▸ Prompt
Reproduce as a numbered list the lines of the entries below from the line with "Click the open" to the line with "(x=179, y=42)", both included, omitting blank lines.

▸ Data in this exercise

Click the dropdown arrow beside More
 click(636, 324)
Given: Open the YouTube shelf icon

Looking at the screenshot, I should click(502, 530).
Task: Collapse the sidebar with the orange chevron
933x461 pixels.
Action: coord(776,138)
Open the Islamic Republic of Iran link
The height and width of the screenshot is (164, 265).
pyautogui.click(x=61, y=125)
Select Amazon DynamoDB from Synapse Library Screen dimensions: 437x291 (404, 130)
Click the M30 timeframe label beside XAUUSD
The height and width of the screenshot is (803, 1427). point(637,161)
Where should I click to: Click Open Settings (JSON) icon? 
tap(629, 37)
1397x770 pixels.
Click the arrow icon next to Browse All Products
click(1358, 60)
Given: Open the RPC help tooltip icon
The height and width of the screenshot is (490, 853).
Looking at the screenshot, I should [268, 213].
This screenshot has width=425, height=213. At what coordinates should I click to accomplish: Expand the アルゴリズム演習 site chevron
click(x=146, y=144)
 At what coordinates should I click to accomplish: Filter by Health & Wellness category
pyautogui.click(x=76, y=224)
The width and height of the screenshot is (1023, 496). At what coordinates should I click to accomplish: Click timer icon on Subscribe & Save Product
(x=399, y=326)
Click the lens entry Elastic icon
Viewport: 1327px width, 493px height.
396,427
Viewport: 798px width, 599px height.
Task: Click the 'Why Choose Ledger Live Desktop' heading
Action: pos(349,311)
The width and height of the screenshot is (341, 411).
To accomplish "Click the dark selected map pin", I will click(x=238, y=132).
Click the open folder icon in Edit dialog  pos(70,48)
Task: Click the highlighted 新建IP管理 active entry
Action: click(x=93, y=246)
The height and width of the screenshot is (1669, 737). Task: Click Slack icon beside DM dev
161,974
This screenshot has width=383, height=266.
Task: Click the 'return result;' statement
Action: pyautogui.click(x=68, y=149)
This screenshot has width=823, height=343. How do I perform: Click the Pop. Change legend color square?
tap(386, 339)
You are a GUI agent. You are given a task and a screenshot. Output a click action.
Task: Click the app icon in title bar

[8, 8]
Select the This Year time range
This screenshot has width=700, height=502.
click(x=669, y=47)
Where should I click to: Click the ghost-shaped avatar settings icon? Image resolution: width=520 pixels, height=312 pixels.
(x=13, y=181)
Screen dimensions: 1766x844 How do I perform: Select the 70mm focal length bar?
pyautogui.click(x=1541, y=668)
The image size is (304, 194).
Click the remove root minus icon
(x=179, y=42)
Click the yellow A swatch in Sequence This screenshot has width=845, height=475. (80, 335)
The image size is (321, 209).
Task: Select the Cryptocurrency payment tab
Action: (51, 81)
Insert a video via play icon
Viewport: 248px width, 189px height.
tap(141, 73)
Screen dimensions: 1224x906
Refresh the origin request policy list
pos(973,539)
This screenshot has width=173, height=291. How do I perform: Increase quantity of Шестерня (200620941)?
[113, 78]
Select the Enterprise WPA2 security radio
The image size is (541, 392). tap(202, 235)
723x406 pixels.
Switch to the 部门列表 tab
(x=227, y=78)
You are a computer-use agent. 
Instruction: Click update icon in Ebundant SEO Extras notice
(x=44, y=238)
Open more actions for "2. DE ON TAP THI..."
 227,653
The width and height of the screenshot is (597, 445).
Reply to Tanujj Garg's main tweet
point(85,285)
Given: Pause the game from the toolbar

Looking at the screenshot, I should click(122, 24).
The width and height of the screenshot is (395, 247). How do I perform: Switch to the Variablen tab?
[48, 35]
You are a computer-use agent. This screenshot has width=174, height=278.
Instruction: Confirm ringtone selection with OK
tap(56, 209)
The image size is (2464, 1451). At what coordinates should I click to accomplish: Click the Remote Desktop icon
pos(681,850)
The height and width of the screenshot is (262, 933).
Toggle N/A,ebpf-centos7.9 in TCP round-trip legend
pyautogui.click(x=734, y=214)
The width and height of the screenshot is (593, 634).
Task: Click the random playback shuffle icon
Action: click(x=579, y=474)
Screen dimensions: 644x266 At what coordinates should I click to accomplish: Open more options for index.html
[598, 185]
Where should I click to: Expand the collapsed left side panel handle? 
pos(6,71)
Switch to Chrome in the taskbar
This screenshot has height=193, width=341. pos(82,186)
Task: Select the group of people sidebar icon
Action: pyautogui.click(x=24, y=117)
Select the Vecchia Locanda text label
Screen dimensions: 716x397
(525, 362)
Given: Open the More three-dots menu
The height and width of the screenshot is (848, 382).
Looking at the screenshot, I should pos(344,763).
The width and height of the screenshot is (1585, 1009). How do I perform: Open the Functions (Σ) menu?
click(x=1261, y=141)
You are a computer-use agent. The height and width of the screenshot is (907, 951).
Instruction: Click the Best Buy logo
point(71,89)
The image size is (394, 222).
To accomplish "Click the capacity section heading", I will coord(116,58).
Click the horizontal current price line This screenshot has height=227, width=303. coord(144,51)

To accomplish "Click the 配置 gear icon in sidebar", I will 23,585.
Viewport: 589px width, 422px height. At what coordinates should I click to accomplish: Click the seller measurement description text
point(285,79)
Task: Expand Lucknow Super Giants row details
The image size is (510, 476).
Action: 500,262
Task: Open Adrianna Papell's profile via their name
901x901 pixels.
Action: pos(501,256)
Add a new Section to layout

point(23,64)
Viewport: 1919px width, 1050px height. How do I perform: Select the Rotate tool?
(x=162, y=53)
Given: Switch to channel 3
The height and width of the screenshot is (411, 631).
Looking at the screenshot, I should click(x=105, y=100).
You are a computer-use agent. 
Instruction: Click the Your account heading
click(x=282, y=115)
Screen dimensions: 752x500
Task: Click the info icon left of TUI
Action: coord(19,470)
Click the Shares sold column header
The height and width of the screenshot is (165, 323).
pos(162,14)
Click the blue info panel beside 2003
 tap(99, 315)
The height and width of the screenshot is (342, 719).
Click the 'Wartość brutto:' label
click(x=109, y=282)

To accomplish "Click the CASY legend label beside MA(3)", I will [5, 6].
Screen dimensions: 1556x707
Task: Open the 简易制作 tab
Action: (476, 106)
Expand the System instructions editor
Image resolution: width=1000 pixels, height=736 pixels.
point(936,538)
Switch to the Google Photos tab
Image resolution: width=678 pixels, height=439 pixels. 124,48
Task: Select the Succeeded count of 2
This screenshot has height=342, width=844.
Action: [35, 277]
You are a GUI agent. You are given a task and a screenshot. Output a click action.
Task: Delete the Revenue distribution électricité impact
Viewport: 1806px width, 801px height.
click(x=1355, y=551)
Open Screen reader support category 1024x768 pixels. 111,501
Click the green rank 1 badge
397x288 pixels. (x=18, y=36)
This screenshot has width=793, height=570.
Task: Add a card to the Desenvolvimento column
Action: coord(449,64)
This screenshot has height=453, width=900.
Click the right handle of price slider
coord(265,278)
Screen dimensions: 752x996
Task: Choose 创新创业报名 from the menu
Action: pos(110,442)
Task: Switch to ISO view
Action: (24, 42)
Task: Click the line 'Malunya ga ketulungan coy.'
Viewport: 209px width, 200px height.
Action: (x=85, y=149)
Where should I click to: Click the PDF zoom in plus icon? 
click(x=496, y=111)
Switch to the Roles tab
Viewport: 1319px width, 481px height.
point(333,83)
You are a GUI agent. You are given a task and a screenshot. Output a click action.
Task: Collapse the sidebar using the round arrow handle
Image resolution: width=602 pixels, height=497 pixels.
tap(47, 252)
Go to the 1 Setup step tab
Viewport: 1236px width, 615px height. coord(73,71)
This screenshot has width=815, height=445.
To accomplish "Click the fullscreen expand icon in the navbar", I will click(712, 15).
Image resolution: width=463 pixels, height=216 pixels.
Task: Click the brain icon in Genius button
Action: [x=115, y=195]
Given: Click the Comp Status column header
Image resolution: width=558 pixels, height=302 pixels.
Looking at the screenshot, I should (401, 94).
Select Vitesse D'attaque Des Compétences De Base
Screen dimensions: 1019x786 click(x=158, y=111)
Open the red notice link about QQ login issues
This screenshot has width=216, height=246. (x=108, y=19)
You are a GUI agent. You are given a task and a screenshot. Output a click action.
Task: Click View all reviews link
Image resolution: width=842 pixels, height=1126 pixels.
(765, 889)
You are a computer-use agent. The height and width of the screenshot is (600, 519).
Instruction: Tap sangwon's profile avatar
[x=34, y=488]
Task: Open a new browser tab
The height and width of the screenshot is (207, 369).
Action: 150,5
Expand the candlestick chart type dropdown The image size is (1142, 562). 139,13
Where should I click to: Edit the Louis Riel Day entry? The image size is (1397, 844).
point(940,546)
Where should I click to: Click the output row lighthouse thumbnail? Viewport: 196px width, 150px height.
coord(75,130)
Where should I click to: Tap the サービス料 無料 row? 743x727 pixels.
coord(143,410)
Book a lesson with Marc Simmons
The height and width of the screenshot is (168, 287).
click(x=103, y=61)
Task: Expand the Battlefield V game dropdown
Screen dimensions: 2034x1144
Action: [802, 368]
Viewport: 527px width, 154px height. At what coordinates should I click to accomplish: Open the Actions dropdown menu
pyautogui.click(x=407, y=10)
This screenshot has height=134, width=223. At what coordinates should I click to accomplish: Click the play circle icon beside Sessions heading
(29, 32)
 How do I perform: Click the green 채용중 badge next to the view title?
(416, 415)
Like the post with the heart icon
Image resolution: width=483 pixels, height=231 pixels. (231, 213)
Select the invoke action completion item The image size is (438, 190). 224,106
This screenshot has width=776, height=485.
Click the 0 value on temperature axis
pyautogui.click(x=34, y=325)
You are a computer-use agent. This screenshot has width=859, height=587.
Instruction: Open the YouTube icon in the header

▸ Task answer
1. Click the open folder icon in Edit dialog  pos(70,48)
2. Task: Click the highlighted 新建IP管理 active entry
3. Action: click(x=93, y=246)
4. The height and width of the screenshot is (1669, 737). Task: Click Slack icon beside DM dev
5. 161,974
6. This screenshot has width=383, height=266.
7. Task: Click the 'return result;' statement
8. Action: pyautogui.click(x=68, y=149)
9. This screenshot has width=823, height=343. How do I perform: Click the Pop. Change legend color square?
10. tap(386, 339)
11. You are a GUI agent. You are given a task and a screenshot. Output a click action.
12. Task: Click the app icon in title bar
13. [8, 8]
14. Select the This Year time range
15. This screenshot has width=700, height=502.
16. click(x=669, y=47)
17. Where should I click to: Click the ghost-shaped avatar settings icon? Image resolution: width=520 pixels, height=312 pixels.
18. (x=13, y=181)
19. Screen dimensions: 1766x844 How do I perform: Select the 70mm focal length bar?
20. pyautogui.click(x=1541, y=668)
21. The image size is (304, 194).
22. Click the remove root minus icon
23. (x=179, y=42)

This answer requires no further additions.